Since it is clear that the diode is forward biased, it acts as a short circuit but with a constant voltage drop. So you can replace the diode with a 0.7V and the circuit can be redrawn as shown.
simulate this circuit – Schematic created using CircuitLab
Now it is just a matter of writing and solving two linear equations.
With diode analysis, one thing you have to be completely aware of is that it's a guessing game. Yes, I said guessing. How well you guess will depend on your experience, so even if you are the worst guesser ever, its ok, because the math will tell you.
When Vd >= 0.7, it conducts. When Vd < 0.7, it does not conduct. Vd is the is the difference between anode and cathode.
Now to the guessing game.
There are 4 cases to test.
- Case 1: D1 = OFF | D2 = OFF
- Case 2: D1 = ON | D2 = OFF
- Case 3: D1 = OFF | D2 = ON
- Case 4: D1 = ON | D2 = ON
Your initial guess was that D2 conducts, and D1 does not. You didn't specify what your reasons were for that selection, but even if it was a blind guess, it does not matter because you'll need to prove your guess was correct. Don't ever guess, and not verify.

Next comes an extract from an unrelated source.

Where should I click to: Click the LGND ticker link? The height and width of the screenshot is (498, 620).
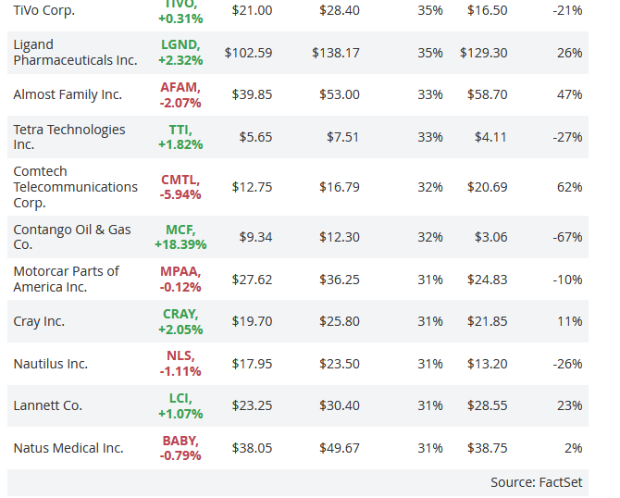[x=179, y=44]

Always verify your guess.
Case 3: D1 = OFF and D2 = ON
$$ -10V - 10k\Omega I + 0.7V - 5k\Omega I - 10V = 0 $$
$$ I = \frac{20V - 0.7V}{15k\Omega} = 1.28667mA $$
Lets look at the anode of D2
$$ 10V - (1.29mA)(10k\Omega) = -2.86667V $$
So let's look at the voltages at node between the two diodes.
$$ 5k\Omega I -10V = -3.6V$$
So now the main question, do these values hold true for our assumptions.
For D2 to be on, \$V_{D2} >=0.7\$ and \$V_{D2} = -2.9V - (-3.6) = 0.7\$
For D1, to be off \$V_{D1} < 0.7 \$ and \$V_{D2} = 0-(-3.6V) = 3.6V \$
But.. D1 is supposed to be off...
Repeat the process for all cases until you can confirm that the math holds true with your assumptions.
But your initial guess that D2 is on, and D1 is off is wrong.
Best Answer
Question 1: Assuming that D1 is off and D2 is on, we have the following circuit:
We can first calculate the current throught diode 2
\$ i_{D2} = \frac{9V-(-6V)}{22k \Omega + 43k \Omega} = 0.2308 mA \$
and then the voltage across diode 1
\$ V_{D1} = 9V-0.2308mA \cdot 22 k \Omega = 3.92 V \$
As a diode may only block negative voltages, the assumption of diode 1 being off and D2 being on is invalid.
Question 2: Assuming that both diodes are turned on yields the following circuit:
Calculating the current through diode 2
\$ i_{D2} = \frac{0V-(-6V)}{43 k \Omega} = 0.1395 mA \$
and then the current denoted as ix
\$ i_x = \frac{9V - 0V}{22 k \Omega} = 0.4091 mA \$
Using Kirchoffs Current Law (KCL) stating that all currents entering a node should be equal to the current leaving the node we get
\$ i_x = i_{D1} + i_{D2} \$
Which may be rearranged to
\$ i_{D1} = i_x - i_{D2} = 0.4091 mA - 0.1395 mA = 0.2696 mA \$